→ **Text to read**
* begin *
The DAPSA walker detects the loop on step 2, fires backward reinforcement, and escapes on step 3. Four steps total, both implementations.
Python Run — Real ArcFace Embeddings
The Python implementation uses InsightFace (ArcFace buffalo_l, ResNet-50)
running on CPU via ONNX. Embeddings are genuine 512-dim face vectors from real images.
The Active Manifold is a hand-rolled ActiveMemory class with a visited-index
set and a parent-linked Q-value map.
* end *
→ **Information provided**
* begin *
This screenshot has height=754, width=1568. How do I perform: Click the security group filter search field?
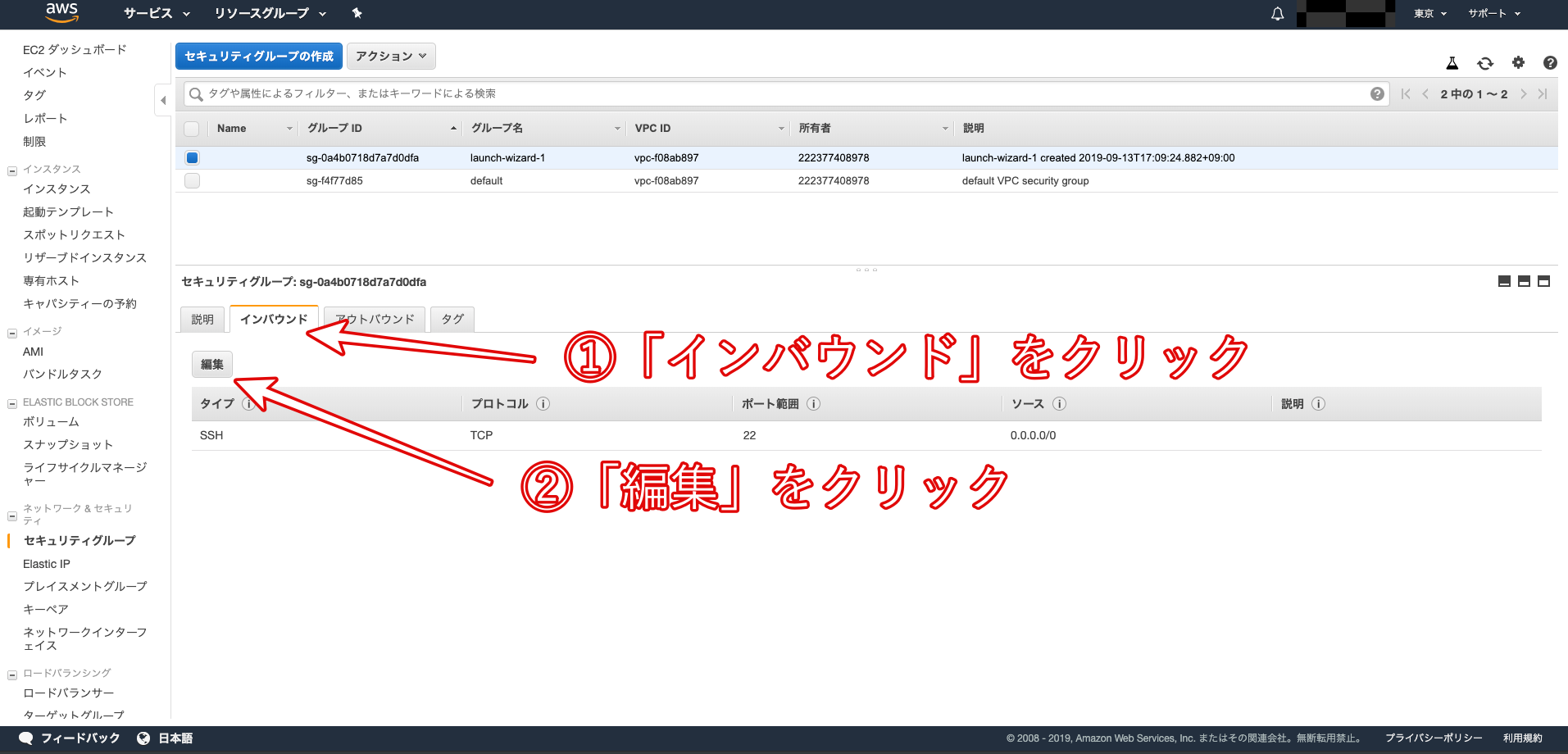coord(779,93)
* end *
→ **Work to be completed**
Print the passage about the DAPSA walker from "The DAPSA walker" up to and including "(ArcFace buffalo_l, ResNet-50)". The lines have no connection to the passage about the DAPSA walker.

→ **Result for this task**
The DAPSA walker detects the loop on step 2, fires backward reinforcement, and escapes on step 3. Four steps total, both implementations.
Python Run — Real ArcFace Embeddings
The Python implementation uses InsightFace (ArcFace buffalo_l, ResNet-50)